** To do **
Locate, in the data below, the line that contains "Open Doppler's X (Twitter) profile icon" and the line that contains "Given: Click the highlighted"; reproduce exactly those two lines and every line between them, nothing more.
......
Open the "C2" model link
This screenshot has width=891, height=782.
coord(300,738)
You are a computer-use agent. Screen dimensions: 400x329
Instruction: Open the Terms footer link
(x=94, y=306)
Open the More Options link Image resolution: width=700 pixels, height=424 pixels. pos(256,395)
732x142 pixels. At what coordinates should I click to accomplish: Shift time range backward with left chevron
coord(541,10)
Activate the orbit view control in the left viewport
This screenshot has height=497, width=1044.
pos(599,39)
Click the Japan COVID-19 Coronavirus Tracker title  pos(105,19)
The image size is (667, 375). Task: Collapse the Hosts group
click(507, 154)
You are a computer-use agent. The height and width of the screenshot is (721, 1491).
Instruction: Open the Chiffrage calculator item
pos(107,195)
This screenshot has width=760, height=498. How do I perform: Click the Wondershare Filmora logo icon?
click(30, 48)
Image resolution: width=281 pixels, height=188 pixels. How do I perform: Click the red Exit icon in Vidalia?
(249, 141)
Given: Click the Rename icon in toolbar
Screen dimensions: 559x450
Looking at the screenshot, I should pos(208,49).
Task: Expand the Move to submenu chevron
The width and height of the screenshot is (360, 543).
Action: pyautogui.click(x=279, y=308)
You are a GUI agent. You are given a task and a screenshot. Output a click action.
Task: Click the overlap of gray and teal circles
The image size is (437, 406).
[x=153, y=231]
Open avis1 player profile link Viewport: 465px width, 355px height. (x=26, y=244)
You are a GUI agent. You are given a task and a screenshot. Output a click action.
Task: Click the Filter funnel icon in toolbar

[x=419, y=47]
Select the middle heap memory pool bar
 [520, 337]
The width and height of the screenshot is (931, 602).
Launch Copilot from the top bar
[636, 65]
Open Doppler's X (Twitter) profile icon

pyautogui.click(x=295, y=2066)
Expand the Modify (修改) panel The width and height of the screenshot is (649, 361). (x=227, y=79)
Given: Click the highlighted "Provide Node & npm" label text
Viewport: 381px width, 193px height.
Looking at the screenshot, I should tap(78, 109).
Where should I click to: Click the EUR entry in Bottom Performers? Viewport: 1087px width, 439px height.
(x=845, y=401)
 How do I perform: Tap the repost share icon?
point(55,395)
......
** Finished exercise **
Open Doppler's X (Twitter) profile icon

pyautogui.click(x=295, y=2066)
Expand the Modify (修改) panel The width and height of the screenshot is (649, 361). (x=227, y=79)
Given: Click the highlighted "Provide Node & npm" label text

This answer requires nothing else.